● Document passage:
____________

The Rebels played LSU during another late-season collapse of theirs in 2002 but still only lost at Tiger Stadium by 1. They went on to win their final game in the Egg Bowl then beat Nebraska in the Independence Bowl. LSU, with a chance to return to the SEC Championship, lost by 1 in Little Rock, sending it to the Cotton Bowl and a loss to Texas.

In the stoutest challenge the Tigers received in their national championship season (other than that from Ron Zook’s Gators, who beat LSU), the Rebels gave the Tigers all they could handle in a 17-14 loss at Oxford. It was Manning and the Rebels’ only loss in his last 9 games.

In 2004 at Tiger Stadium, the Tigers finally evened out Cutcliffe’s record at 2-2. Although LSU would win 9 games in Saban’s final season and Ole Miss would only win 4 in Cutcliffe’s final season, it was another 3-point game, 27-24. I mark the decision to fire Cutcliffe (which I disagreed with at the time) as the beginning of Ole Miss’s recent troubles.

2005, Les Miles’ first season, is the first of only three exceptions to the close-win pattern in this group as LSU won 40-9, their 8th win in a row.

In 2006, despite another lackluster season for Ole Miss and another 11-win season for LSU, the Rebels took the Tigers to overtime at Tiger Stadium. They accomplished this with a blocked extra point after what looked to be the winning drive by LSU. The Tigers avenged the 1998 loss, the only other in overtime, which was played at Ole Miss. Colt David, who had attempted the extra point, redeemed himself with a 26-yard field goal.

That had been the fourth of five contests decided by 3 points or less, but LSU did not lose one of them.

Ole Miss got a measure of vengeance with a big win in 2008 and the 2009 game which they barely survived.

Then of course, LSU got another close win in 2010. The Tigers trailed with just 44 seconds left, as Stevan Ridley scored to give LSU its third distinct lead of the fourth quarter and fourth lead of the second half. For the Tigers, this ended a three-game losing streak against Houston Nutt, dating back to the 50-48 triple-overtime win by Arkansas over the Tigers in 2007.

LSU then gave Houston a hell of a send-off with a 52-3 win in Oxford in 2011. It was both the most points either has scored in the state of Mississippi in the series (probably the most points LSU scored in a single game played in the state of Mississippi ever) and the largest margin of victory in series history by either team. The score was actually deceptively close as LSU did all it could to avoid scoring in the final possession. After a first-and-goal at the 1, the Tigers kneeled the ball four consecutive times.

____________

● Provided data:
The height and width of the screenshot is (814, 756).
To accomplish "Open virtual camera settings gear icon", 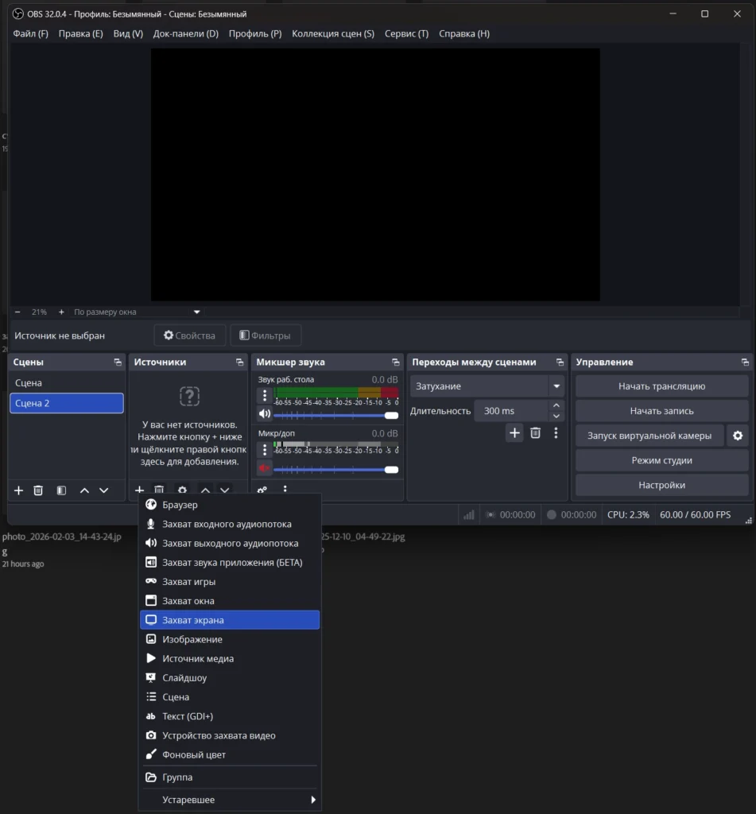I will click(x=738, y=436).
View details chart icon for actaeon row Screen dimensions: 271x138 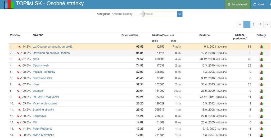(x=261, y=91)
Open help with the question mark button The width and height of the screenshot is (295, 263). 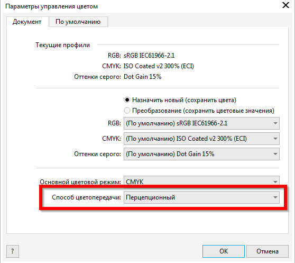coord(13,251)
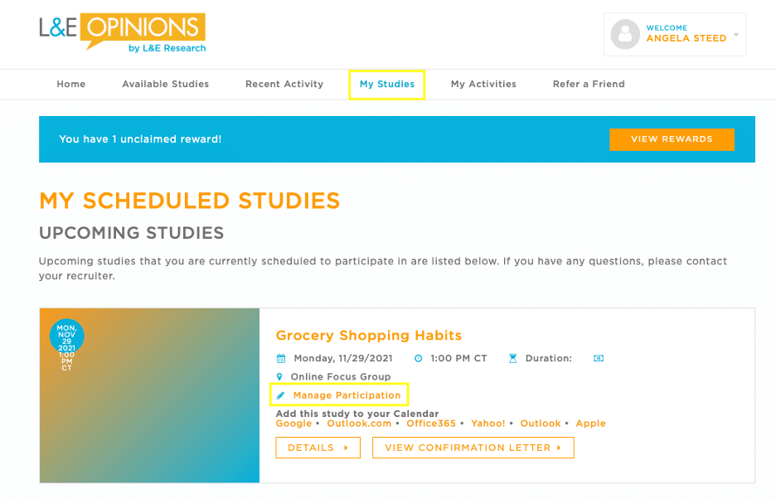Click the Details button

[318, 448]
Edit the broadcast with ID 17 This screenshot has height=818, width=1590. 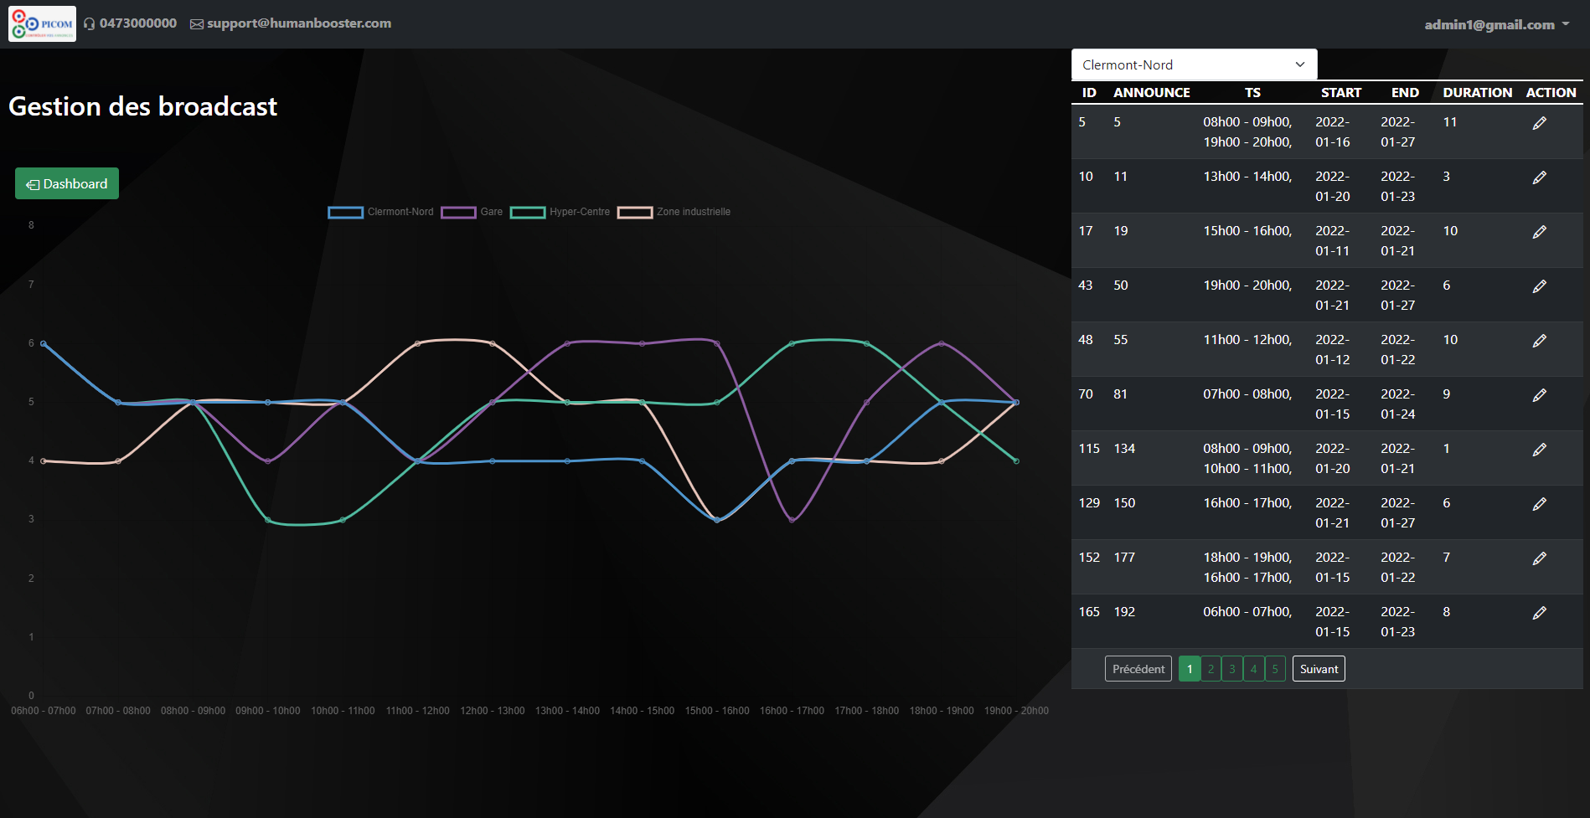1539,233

____________

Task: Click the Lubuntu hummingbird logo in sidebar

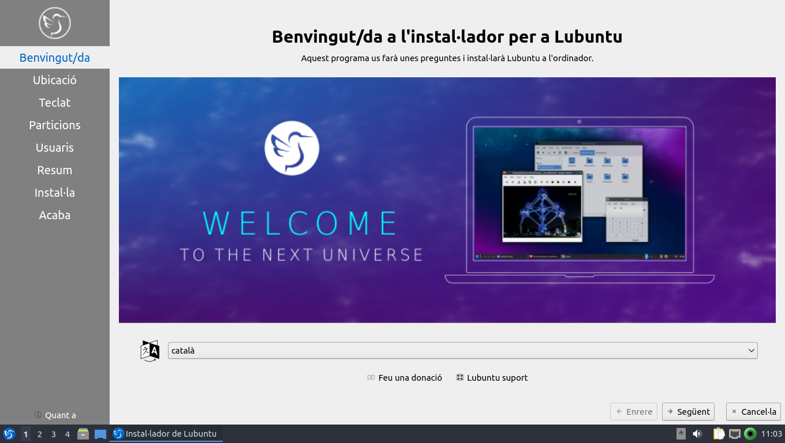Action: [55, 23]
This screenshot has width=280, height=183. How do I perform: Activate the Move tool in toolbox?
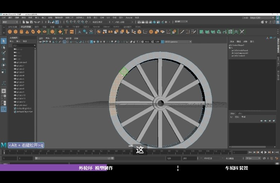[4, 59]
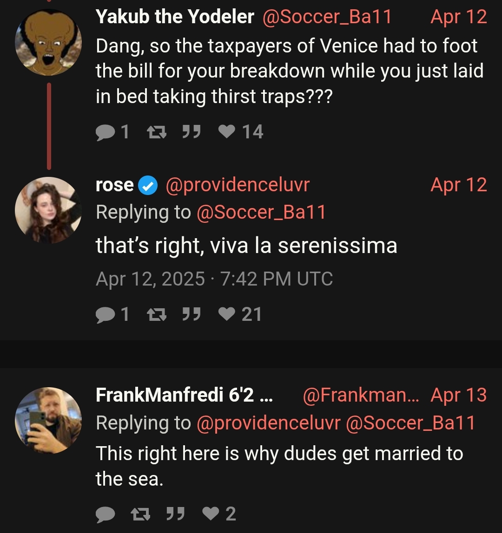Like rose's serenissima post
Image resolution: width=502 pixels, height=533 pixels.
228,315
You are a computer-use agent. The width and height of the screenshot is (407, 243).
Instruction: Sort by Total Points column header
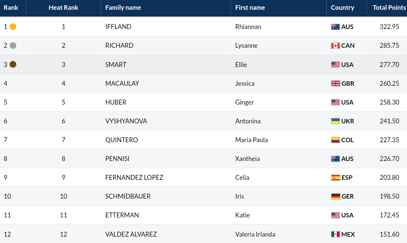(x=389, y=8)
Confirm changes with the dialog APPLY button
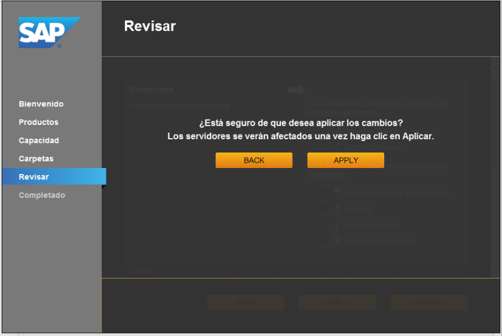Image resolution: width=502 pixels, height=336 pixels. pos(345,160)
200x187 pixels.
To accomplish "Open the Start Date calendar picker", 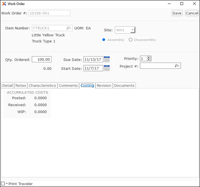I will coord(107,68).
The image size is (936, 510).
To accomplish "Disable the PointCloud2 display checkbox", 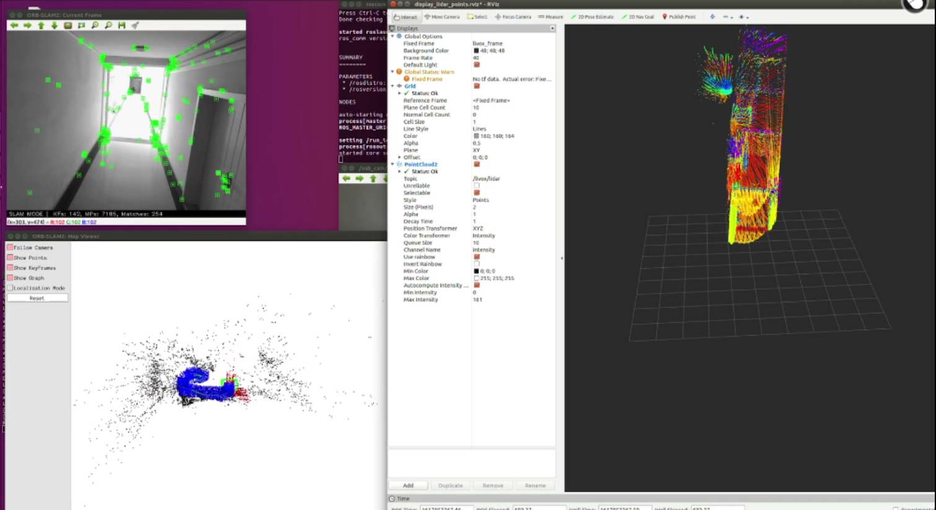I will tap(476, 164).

____________

● Exercise objective: Rewrite the passage on the LSU–Ole Miss series, beginning at the words "In the stoutest" and stopping after "win in a row.", with "Cutcliffe" replaced by "the coach".

● Output for this exercise:
In the stoutest challenge the Tigers received in their national championship season (other than that from Ron Zook’s Gators, who beat LSU), the Rebels gave the Tigers all they could handle in a 17-14 loss at Oxford. It was Manning and the Rebels’ only loss in his last 9 games.

In 2004 at Tiger Stadium, the Tigers finally evened out the coach’s record at 2-2. Although LSU would win 9 games in Saban’s final season and Ole Miss would only win 4 in the coach’s final season, it was another 3-point game, 27-24. I mark the decision to fire the coach (which I disagreed with at the time) as the beginning of Ole Miss’s recent troubles.

2005, Les Miles’ first season, is the first of only three exceptions to the close-win pattern in this group as LSU won 40-9, their 8th win in a row.